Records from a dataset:
-----

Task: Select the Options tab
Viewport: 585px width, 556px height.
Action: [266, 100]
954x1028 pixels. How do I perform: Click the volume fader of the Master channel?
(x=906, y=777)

-----

Exercise requirements = Count the lines in the data above that contain the word "Click", and reply with the number alone.

Response = 1